The effects have been especially dramatic in India, where officials said that more than 2,400 people, mostly labourers and farmhands, died from heat-related illnesses in 2015 — the year of a severe heatwave there.
That episode, one of four in India since 1998 that each killed more than 1,000 people, ranks as the fifth-deadliest heatwave in history, said meteorology director at the online weather service Weather Underground Jeff Masters.
The Indian government created a national prevention and management response plan for heatwaves, but experts say that extreme heat in India and beyond still poses disproportionately high risks for the poor. A study found, for example, that when a deadly 2015 heatwave swept through Karachi, Pakistan, residents with limited education and monthly incomes of less than US$196 (S$270) faced a significantly higher risk of death.

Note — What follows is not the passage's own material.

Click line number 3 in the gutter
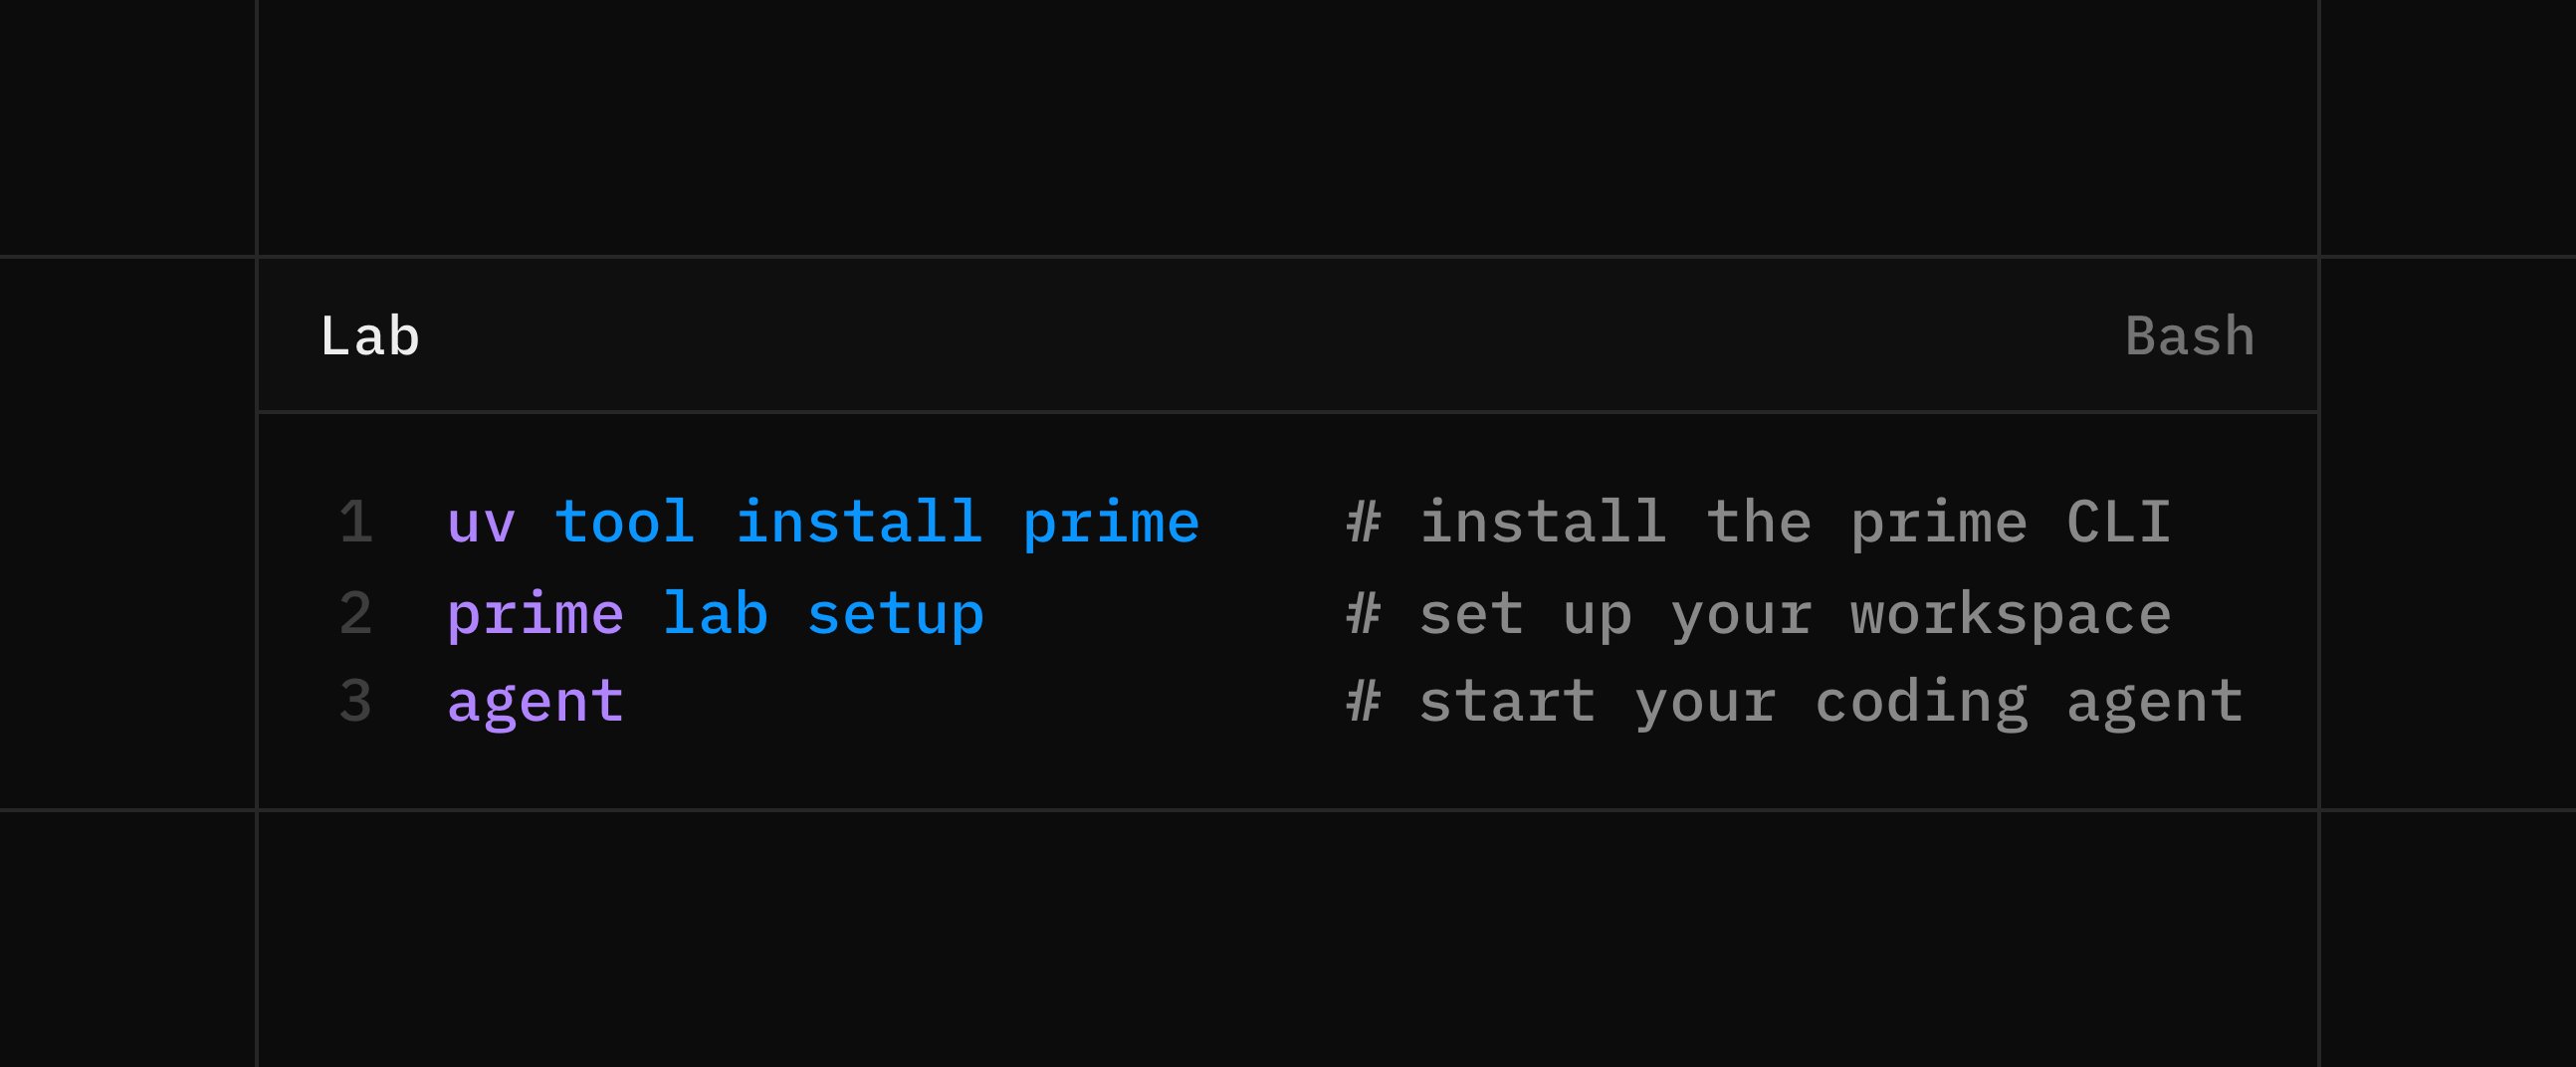Screen dimensions: 2576x1067 coord(356,701)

Unskilled labourers “don’t have the luxury of taking the afternoon off work, so they’ll cool off under a tree for a bit but keep returning to work,” said team manager for the Agriculture Department Shravan Jha, in Bihar, a province in India’s north-east. “There is lots of poverty here, and let’s say a construction worker takes the day off: How will he feed his kids?”
Another recent hotspot for heat records is South-east Asia, where monthly mean temperatures in April last year were the highest since record-keeping began there in the mid-20th century, a study in the scientific journal Nature Communications reported this month. The heat disrupted crop production, caused a spike in energy use and “imposed societal distress”, the study said.
Extreme heat has returned again this spring, with temperatures in some parts of South-east Asia and the Indian subcontinent pushing 40°C for days on end, often in tandem with shirt-soaking humidity.
“Too much concrete, fewer lakes than we used to have, and all the air-conditioners raise the temperature,” said climate change expert in Hanoi, Vietnam, Nguyen Ngoc Huy, of ISET-International, a nonprofit research group working on disaster risk management in Asia.
For decades, the highest temperature ever recorded was believed to be a 58°C reading in 1922 from what is now Libya. But in 2012, the WMO rejected it, in part because of what a study described as “potentially problematical instrumentation”. This transferred the record to the 56.7°C recorded in Death Valley more than 100 years ago.
Temperatures at the absolute extreme end of the scale are still rare because they are created by highly unusual atmospheric conditions, Mr Baddour, the senior scientist, said, but the odds that Furnace Creek’s record will be broken are growing as the planet warms.
“The next record will be very amazing,” he said. “If it happens.”